I bought it the week it was released; you practically _had_ to given the amount of attention it got, Miles on the cover of _Rolling Stone_ no less! I didn't really know what to make of it, but it grew on me. The battle lines were really drawn with this album, everybody choosing sides. My choice is the Second Great 5tet.


----------



## Belowpar (Jan 14, 2015)

Jay said:


> I bought it the week it was released; you practically _had_ to given the amount of attention it got, Miles on the cover of _Rolling Stone_ no less! I didn't really know what to make of it, but it grew on me. The battle lines were really drawn with this album, everybody choosing sides. My choice is the Second Great 5tet.


Interesting. I have often wondered over what period Jazz became a real minority interest. I guess at least one of RS's founders. Gleason, was a Jazz critic first. Still I'm surprised it made "The Cover of the Rolling Stone".


----------



## gregorx (Jan 25, 2020)

I thought Bitches Brew a bit uneven, but overall a revolutionary album. Unfortunately it did open the door for a lot of guys who didn't know what they were doing and fusion was born. Horrid stuff mostly.

When it was released, BB was received warmly by a generation of listeners who were very open to new and different music. BB certainly fit that bill.

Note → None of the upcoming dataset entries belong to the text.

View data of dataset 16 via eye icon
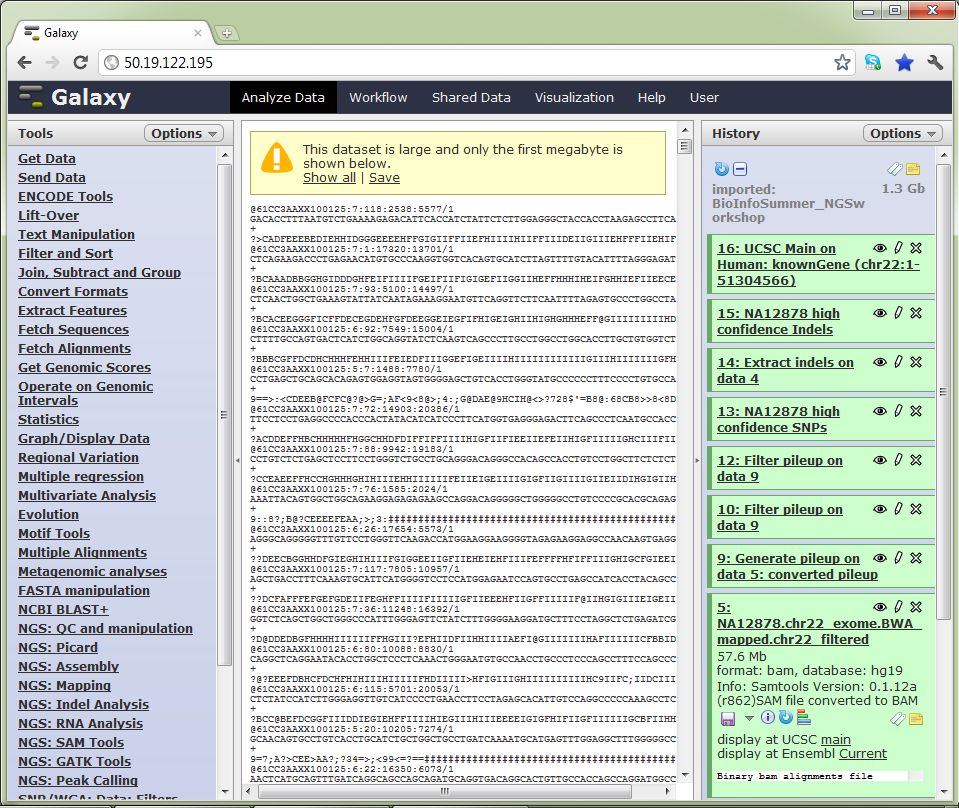 click(880, 248)
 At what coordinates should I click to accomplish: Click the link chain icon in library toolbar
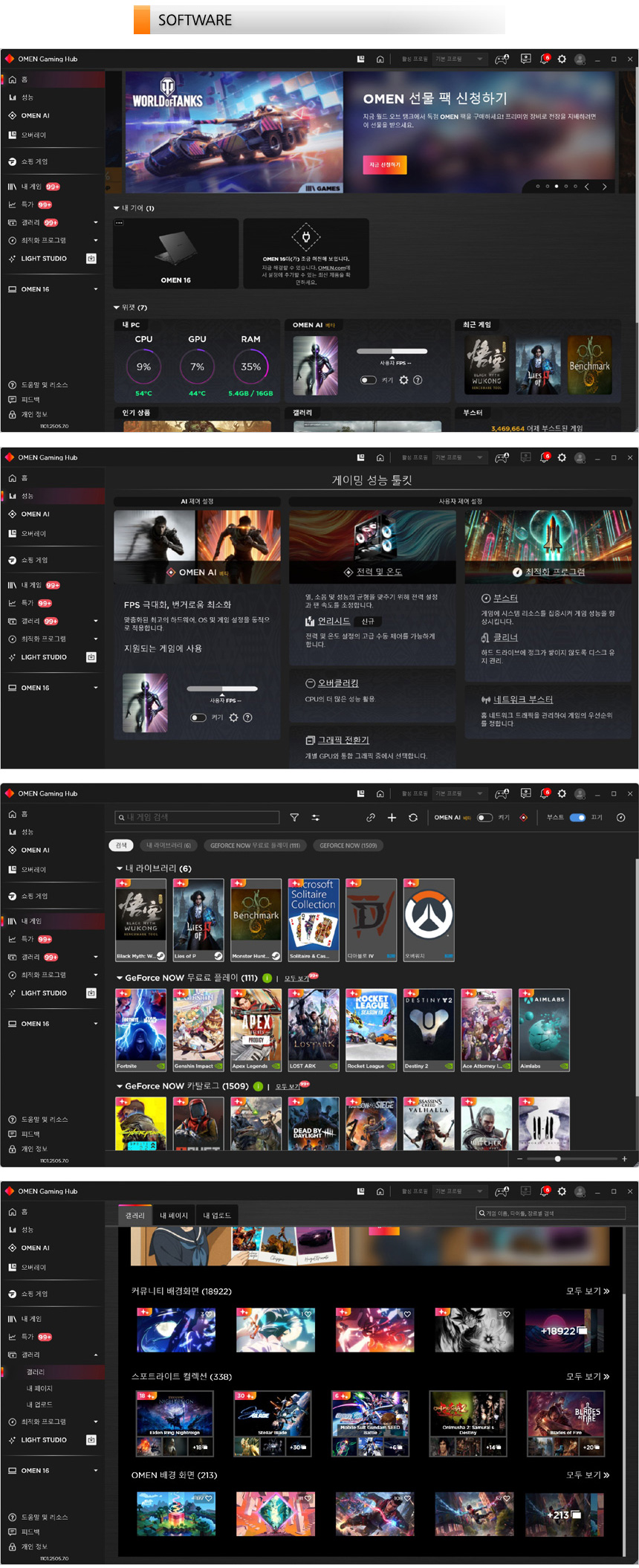point(370,817)
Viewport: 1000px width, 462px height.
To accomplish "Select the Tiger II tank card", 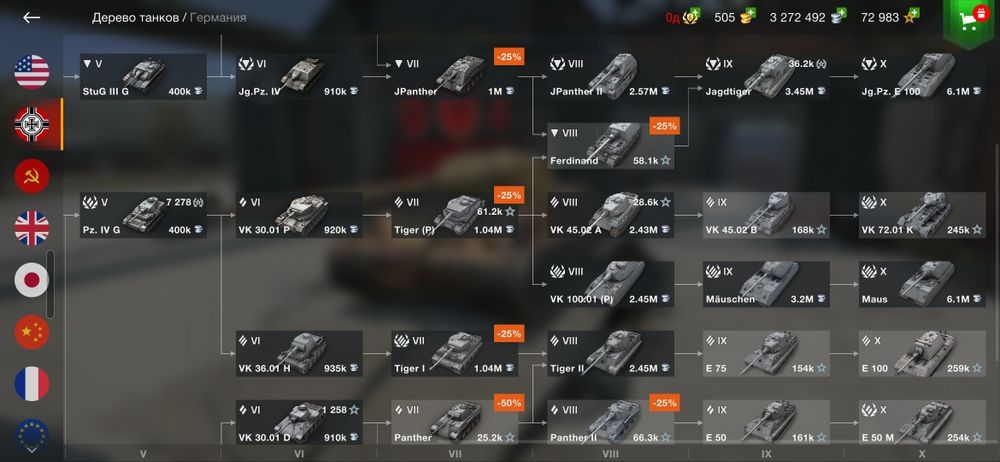I will (610, 354).
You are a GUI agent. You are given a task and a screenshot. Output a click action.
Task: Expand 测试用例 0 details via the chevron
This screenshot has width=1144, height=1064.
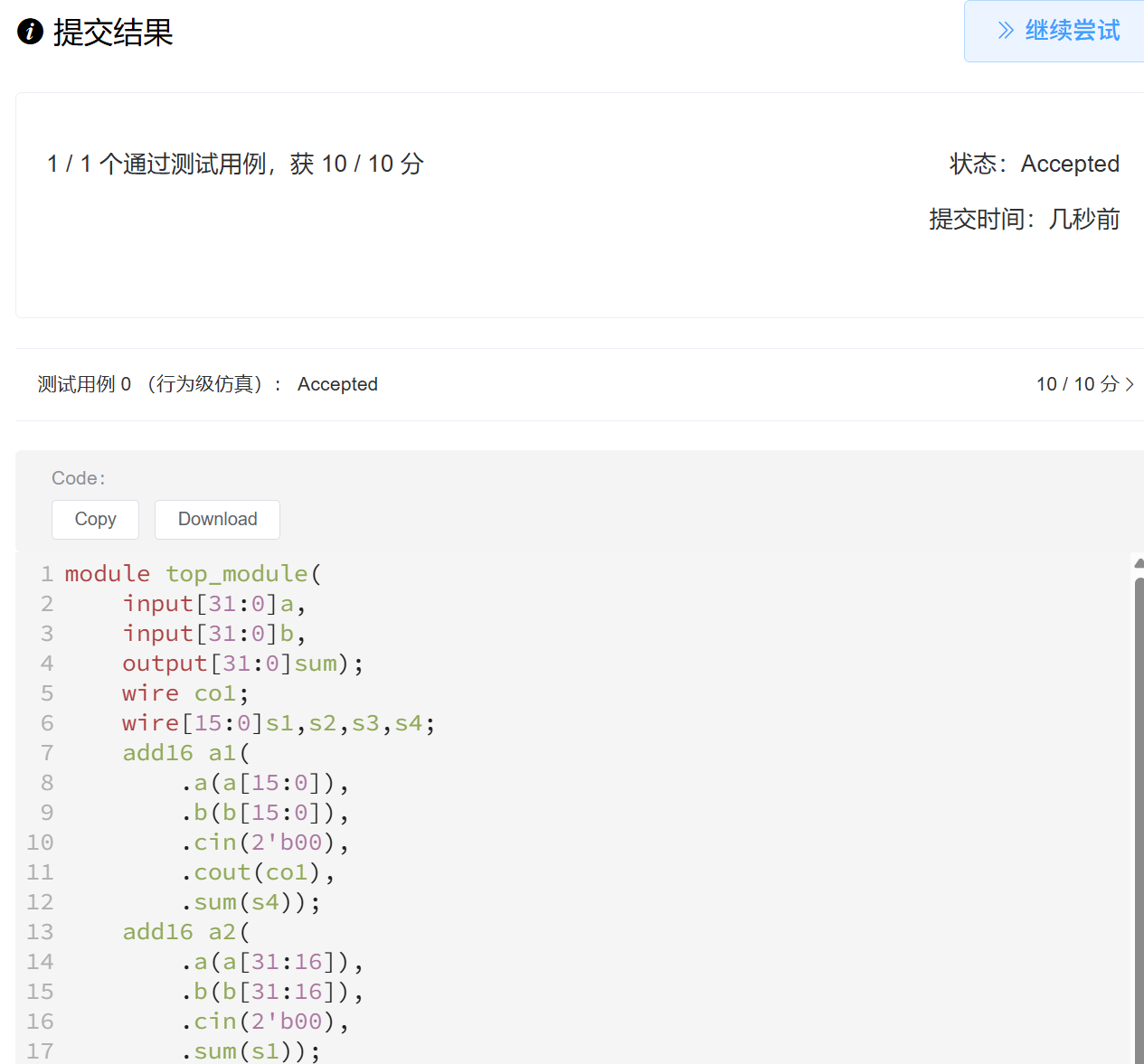point(1130,384)
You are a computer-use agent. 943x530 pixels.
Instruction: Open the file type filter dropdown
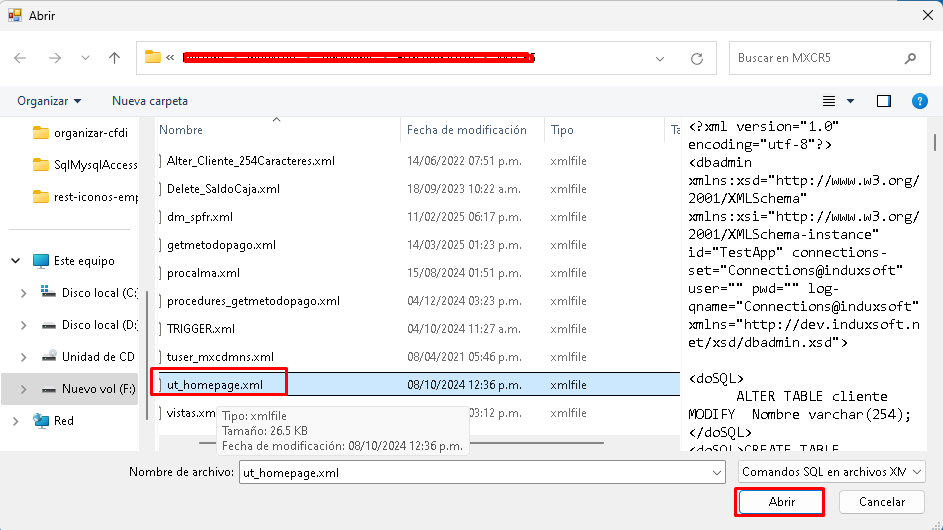pos(832,471)
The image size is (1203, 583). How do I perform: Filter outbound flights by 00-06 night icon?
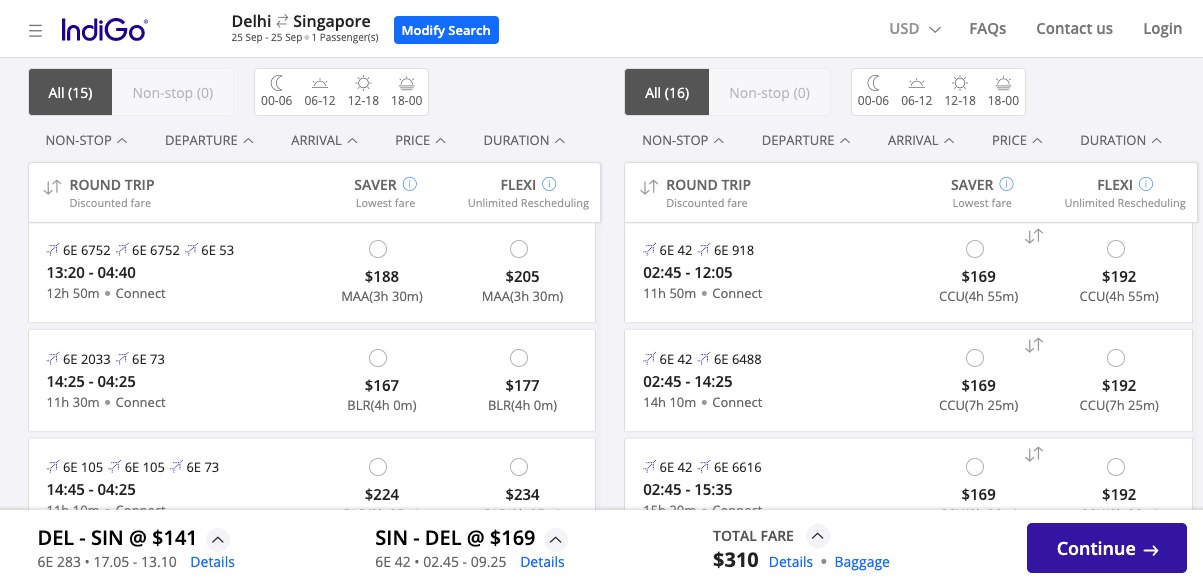[x=277, y=91]
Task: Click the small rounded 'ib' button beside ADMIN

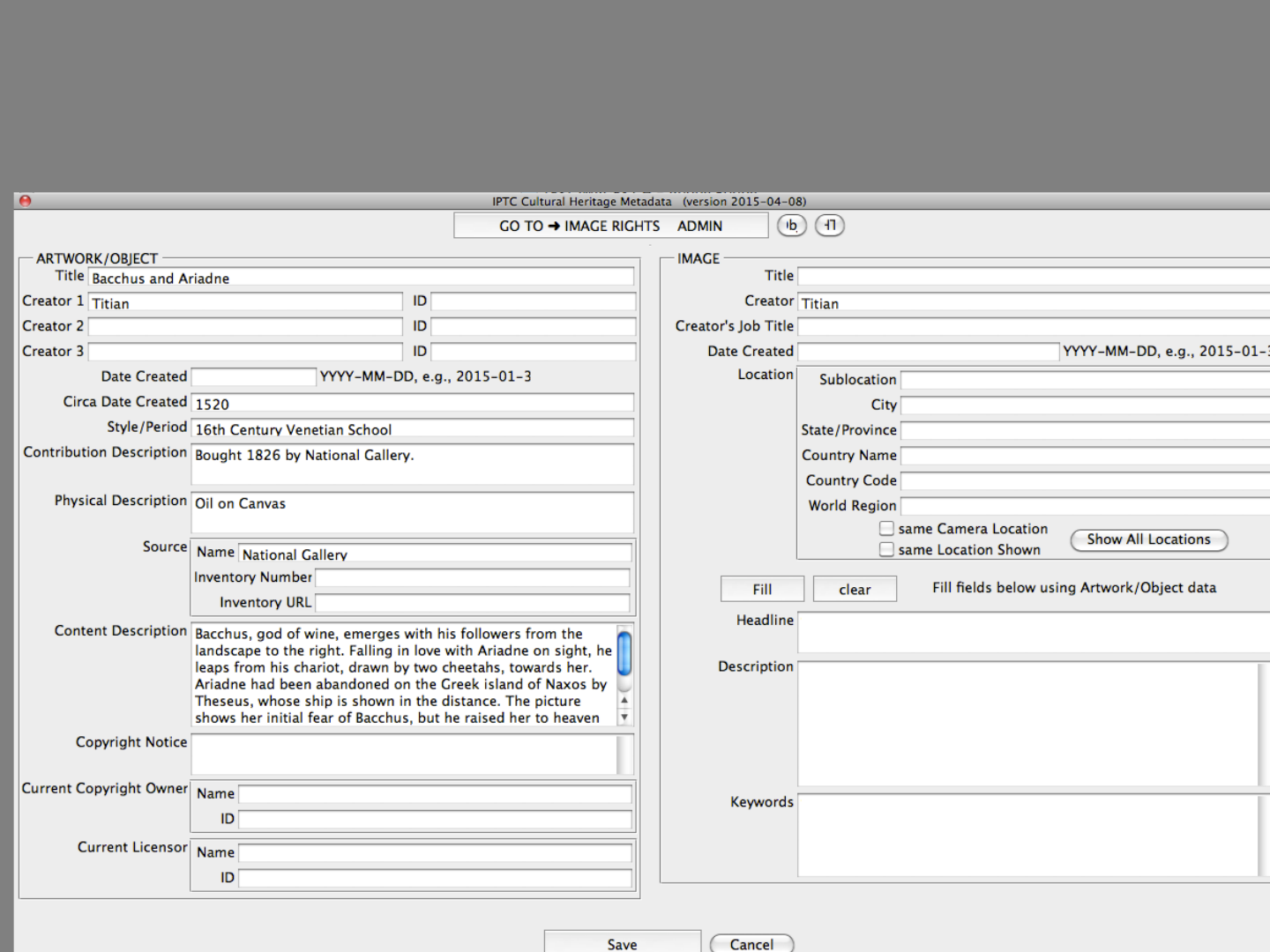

Brew was the beginning of the end for Miles. The In a Silent Way sessions in 1969 resulted in his last good releases. After that it was all down hill.


----------



## elgar's ghost (Aug 8, 2010)

_Bitches Brew_ was integral to that relatively short period which came between the post-bop and the funk. _Jack Johnson_ - another album I like very much - seemed to me like a one-off, lacking the shimmering vibe of its immediate predecessors but not quite as relentlessly funk-heavy as _On The Corner_, _Dark Magus_, _Get Up With It_, _Agharta_ and _Pangaea_. I like Davis' output up until and including _Pangaea_, but I will admit that the improvised trance-funk groove of much of the post-_Jack Johnson_ music does occasionally challenge my will.


----------



## philoctetes (Jun 15, 2017)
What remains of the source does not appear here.